Now I'm going to create a small function to put the CustomDataset object into the DataLoader torch module. 

In [None]:
from torch.utils.data import DataLoader

MAX_LEN = 16

def df_loader(df, batch_size):
    custom = CustomDataset(df, tokenizer, MAX_LEN)
    test_params = {
        "batch_size": batch_size,
        "shuffle": False,
        "num_workers": 0
        }
    return DataLoader(custom, **test_params)

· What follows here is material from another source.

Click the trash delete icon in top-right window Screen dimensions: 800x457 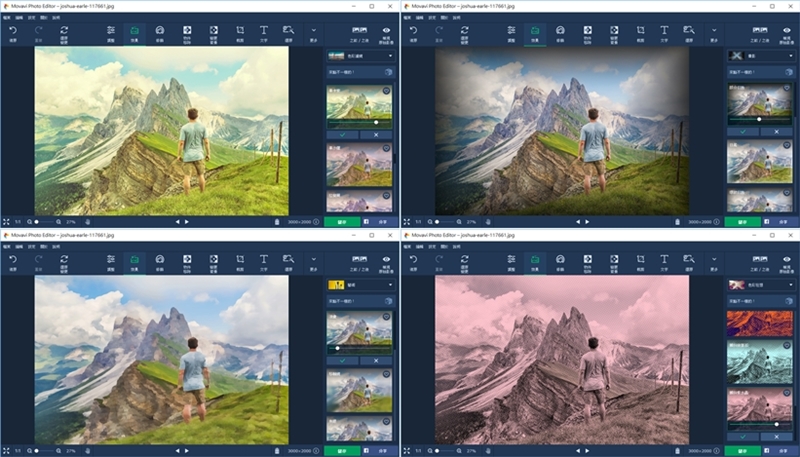677,221
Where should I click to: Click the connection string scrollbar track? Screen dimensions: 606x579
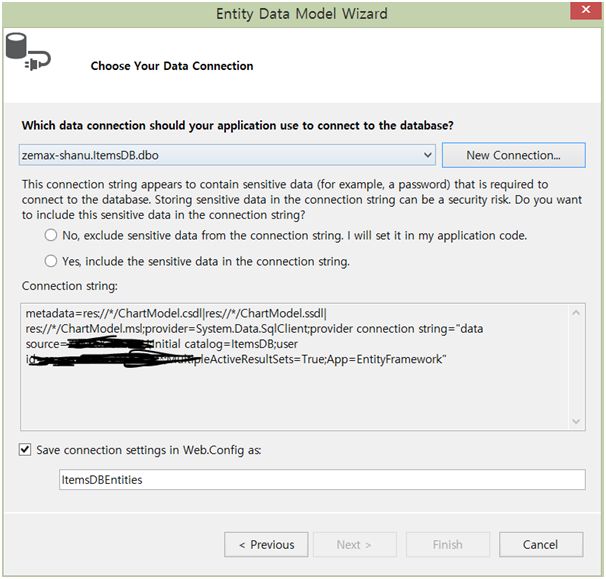tap(576, 367)
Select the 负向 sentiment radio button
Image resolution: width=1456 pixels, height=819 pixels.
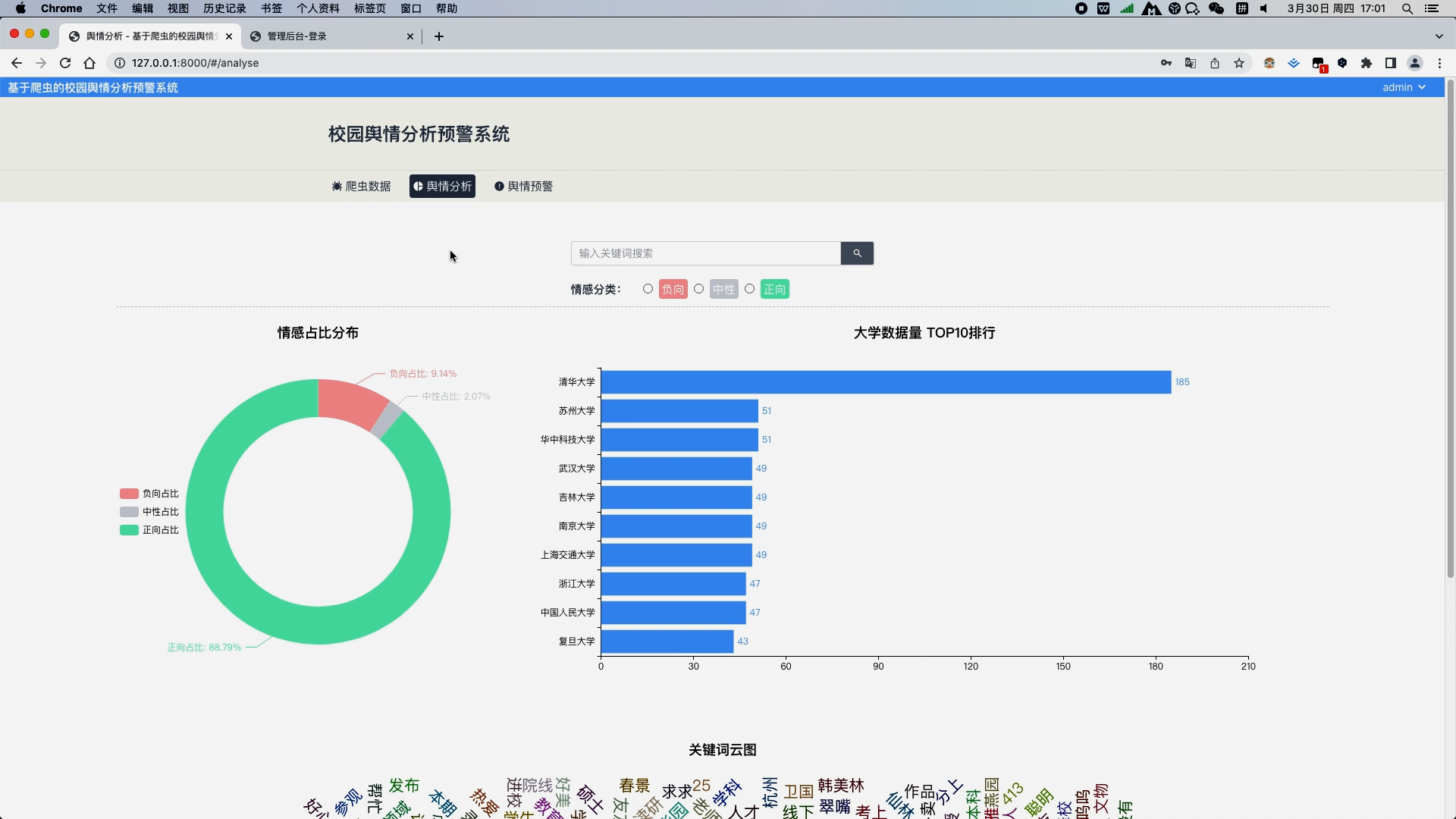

Next I will create a BertClass that inherits from the torch nerual network module. This class is our model. It is initially instatiated with the weights from BERT and will be fine-tuned over our data.

In [None]:
import transformers

class BERTClass(torch.nn.module):
    def __init__(self):
        super(BERTClass, self).__init__()
        self.l1 = transformers.BertModel.from_pretrained('bert-base-uncased', return_dict=False)
        self.l2 = torch.nn.Dropout(0.3)
        self.l3 = torch.nn.Linear(768, 29)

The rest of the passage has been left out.